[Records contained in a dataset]

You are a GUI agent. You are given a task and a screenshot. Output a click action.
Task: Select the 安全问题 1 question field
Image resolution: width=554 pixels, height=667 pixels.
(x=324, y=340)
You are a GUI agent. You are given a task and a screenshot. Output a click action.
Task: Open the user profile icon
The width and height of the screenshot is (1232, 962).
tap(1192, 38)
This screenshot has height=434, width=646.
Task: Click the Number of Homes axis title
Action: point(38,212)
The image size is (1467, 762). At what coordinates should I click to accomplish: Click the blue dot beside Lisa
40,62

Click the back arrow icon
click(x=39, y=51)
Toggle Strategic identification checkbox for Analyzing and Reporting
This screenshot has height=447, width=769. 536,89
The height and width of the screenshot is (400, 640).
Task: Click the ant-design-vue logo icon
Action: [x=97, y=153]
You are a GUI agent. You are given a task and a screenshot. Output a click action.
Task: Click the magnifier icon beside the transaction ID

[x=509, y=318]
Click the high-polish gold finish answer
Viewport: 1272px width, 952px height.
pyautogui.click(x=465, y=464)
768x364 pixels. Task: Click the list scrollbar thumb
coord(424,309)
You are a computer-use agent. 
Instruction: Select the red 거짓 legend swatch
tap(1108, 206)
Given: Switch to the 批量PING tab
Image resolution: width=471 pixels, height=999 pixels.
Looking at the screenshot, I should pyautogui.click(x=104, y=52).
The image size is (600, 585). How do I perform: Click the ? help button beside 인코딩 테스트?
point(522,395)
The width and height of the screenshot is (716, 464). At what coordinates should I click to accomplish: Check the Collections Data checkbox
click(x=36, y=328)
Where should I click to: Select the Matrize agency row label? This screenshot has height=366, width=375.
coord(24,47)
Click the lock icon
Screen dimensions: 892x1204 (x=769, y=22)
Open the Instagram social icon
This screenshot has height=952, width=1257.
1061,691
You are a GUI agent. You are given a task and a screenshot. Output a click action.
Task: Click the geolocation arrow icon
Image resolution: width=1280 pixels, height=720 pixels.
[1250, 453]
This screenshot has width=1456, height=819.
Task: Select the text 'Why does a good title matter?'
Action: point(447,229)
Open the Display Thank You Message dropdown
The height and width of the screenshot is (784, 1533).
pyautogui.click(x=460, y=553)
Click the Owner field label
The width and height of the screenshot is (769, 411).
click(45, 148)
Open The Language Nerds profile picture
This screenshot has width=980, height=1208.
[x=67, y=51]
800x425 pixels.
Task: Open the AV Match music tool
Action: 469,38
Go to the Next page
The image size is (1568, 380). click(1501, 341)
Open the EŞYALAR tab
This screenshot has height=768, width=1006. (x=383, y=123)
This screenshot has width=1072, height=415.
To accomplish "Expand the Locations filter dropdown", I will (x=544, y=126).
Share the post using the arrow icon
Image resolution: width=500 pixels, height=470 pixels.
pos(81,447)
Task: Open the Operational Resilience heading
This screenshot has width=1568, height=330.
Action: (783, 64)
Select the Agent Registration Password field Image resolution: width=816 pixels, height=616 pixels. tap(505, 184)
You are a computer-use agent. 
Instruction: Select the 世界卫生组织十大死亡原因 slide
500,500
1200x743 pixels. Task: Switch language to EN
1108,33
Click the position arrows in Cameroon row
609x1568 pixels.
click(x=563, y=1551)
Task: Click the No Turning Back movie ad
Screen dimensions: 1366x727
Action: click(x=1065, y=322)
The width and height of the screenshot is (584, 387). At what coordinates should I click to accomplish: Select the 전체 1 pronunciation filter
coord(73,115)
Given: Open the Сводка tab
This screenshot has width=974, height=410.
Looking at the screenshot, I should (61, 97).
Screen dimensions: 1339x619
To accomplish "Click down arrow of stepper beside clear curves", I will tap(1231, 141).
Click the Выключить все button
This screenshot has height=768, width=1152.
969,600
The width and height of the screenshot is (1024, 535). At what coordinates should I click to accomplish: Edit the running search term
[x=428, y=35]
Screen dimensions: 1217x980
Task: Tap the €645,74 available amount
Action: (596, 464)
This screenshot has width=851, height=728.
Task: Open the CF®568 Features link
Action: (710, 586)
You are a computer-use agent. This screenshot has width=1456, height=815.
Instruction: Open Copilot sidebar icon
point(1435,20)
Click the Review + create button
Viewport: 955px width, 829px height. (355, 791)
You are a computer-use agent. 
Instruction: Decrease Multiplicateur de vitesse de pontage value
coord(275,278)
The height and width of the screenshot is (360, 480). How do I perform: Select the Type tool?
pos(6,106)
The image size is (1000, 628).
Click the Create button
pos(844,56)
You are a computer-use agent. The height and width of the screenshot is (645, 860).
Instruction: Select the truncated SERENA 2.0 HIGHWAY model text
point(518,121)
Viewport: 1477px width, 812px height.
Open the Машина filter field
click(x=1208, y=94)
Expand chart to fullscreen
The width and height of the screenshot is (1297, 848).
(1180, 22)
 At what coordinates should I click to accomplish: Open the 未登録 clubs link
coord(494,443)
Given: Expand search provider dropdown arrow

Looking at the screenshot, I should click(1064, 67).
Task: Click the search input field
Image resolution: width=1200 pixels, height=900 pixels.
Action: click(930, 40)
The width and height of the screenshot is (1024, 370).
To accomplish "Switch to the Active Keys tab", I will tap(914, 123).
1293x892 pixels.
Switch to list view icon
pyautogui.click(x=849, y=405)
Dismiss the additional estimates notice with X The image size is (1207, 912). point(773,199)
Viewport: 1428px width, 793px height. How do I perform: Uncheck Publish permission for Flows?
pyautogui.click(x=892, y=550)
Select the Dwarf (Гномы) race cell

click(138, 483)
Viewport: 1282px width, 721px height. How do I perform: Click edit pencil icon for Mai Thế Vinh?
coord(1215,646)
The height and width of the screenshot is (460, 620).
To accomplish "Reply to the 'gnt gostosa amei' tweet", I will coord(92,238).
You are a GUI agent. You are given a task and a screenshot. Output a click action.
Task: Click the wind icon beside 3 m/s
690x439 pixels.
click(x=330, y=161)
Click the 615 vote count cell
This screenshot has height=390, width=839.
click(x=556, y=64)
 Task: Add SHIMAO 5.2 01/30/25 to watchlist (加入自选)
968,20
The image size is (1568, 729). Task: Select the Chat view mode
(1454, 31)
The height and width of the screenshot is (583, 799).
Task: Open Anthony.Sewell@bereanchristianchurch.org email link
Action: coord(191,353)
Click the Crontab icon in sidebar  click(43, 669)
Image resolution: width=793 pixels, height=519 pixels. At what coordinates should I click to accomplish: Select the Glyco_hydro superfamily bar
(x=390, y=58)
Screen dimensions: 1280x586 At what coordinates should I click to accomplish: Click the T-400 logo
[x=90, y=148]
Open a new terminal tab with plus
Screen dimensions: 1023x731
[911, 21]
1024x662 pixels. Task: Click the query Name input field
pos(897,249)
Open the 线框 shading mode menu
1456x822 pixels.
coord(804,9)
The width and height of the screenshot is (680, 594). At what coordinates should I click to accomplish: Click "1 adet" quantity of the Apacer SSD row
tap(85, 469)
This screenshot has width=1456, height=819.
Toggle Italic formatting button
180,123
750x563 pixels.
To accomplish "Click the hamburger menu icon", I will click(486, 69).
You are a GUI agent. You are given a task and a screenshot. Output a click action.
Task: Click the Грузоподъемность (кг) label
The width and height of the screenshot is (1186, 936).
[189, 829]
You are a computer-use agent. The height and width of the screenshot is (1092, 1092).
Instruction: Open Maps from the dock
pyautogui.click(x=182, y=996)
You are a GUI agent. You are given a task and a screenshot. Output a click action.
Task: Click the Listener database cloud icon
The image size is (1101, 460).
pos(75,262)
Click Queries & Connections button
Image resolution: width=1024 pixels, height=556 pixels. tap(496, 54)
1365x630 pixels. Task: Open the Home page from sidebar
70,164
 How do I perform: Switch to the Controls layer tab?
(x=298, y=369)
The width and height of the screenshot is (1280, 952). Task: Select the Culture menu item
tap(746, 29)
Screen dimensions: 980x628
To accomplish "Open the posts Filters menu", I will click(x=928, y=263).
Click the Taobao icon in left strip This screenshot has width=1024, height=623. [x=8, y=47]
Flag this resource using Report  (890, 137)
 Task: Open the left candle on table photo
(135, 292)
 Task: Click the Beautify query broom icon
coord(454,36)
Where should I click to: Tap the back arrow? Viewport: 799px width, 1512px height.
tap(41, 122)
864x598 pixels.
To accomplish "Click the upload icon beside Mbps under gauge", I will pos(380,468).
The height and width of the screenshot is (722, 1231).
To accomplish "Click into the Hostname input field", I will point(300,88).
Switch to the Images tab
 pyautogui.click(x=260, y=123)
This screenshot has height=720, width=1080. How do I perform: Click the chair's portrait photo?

[EXERCISE REQUIREMENTS]:
Each line above from the one with "This screenshot has width=1568, height=330." up to and including the one with "Given: Open the Сводка tab" must be set down exactly, and no line outside that span may appear.

[RESPONSE BOX]:
This screenshot has width=1568, height=330.
Action: (783, 64)
Select the Agent Registration Password field Image resolution: width=816 pixels, height=616 pixels. tap(505, 184)
You are a computer-use agent. 
Instruction: Select the 世界卫生组织十大死亡原因 slide
500,500
1200x743 pixels. Task: Switch language to EN
1108,33
Click the position arrows in Cameroon row
609x1568 pixels.
click(x=563, y=1551)
Task: Click the No Turning Back movie ad
Screen dimensions: 1366x727
Action: click(x=1065, y=322)
The width and height of the screenshot is (584, 387). At what coordinates should I click to accomplish: Select the 전체 1 pronunciation filter
coord(73,115)
Given: Open the Сводка tab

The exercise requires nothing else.